On reconnect, fetch messages since last known timestamp (resync).
Pagination + ordering
- Reverse chronological (newest at bottom).
- Cursor-based pagination (
before=<id>). - Insertion in correct position (binary search by createdAt or use a sorted Map).
Edge cases
- Sending while offline — keep in pending, retry on reconnect.
- Slow network, user types more — composer remains responsive; sent message slides into list.
- Server returns conflict — message edited by another client; merge or warn.
- Long messages — chunked upload for attachments; progress UI.
- Rich content — markdown/mentions handled in composer; rendered on display.
- Edit / delete — separate ops; reconcile via server id; show "(edited)" indicator.
A11y
- Live region (
aria-live="polite") announces new messages. - Composer is a labeled
<textarea>or contenteditable with proper roles. - Keyboard: Enter sends, Shift+Enter newline; Esc cancels reply.
Interview framing
"Optimistic insert with a tempId, POST with the tempId as idempotency key so retries don't duplicate. Reconcile by replacing temp with server response on success; on failure mark as 'failed' with a retry button and push to a persisted outbox with exponential backoff. WebSocket subscription for incoming messages and edits. Composer state is separate from the message list to keep re-renders cheap. Drafts persisted per channel. Resync on reconnect by fetching messages since last timestamp. Live regions for a11y."
Follow-up questions
- •How would you handle 'someone is typing'?

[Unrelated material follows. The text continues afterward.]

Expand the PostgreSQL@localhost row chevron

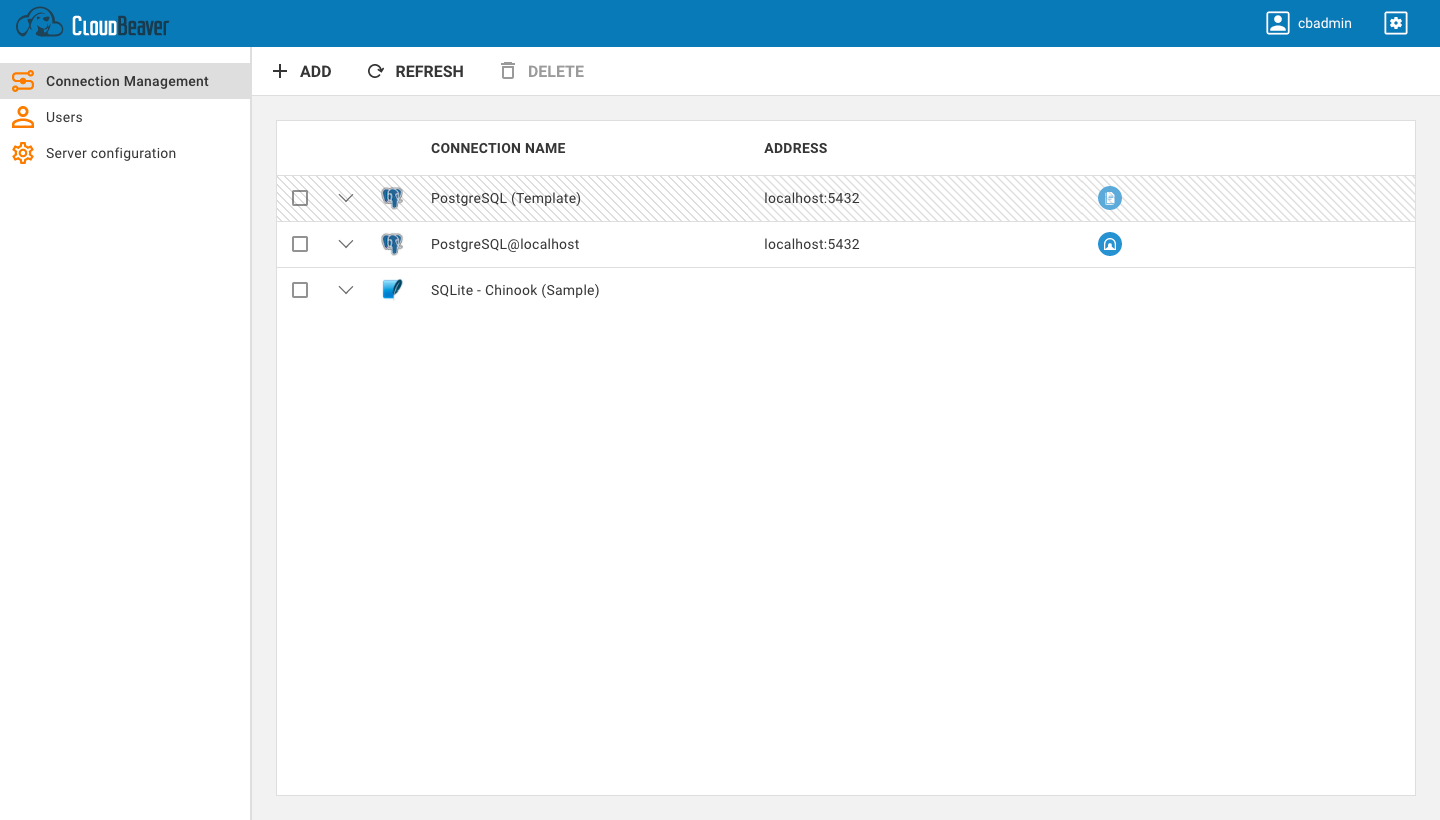click(x=346, y=244)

- •How do you order messages from multiple realtime sources?
- •How would you implement message edits?
Common mistakes
- •No idempotency key — duplicate sends on retry.
- •Composer state inside the list — every keystroke re-renders the list.
- •No outbox — messages lost on offline send.
- •No resync after reconnect.
Performance considerations
- •Virtualize the message list. Avoid re-rendering on every keystroke. Diff WebSocket events incrementally.
Edge cases
- •Out-of-order WebSocket events.
- •Clock drift between client and server.
- •Same user on multiple devices.
- •Very long messages with attachments.
Real-world examples
- •Slack, Discord, Linear's comments, Notion comments, WhatsApp Web.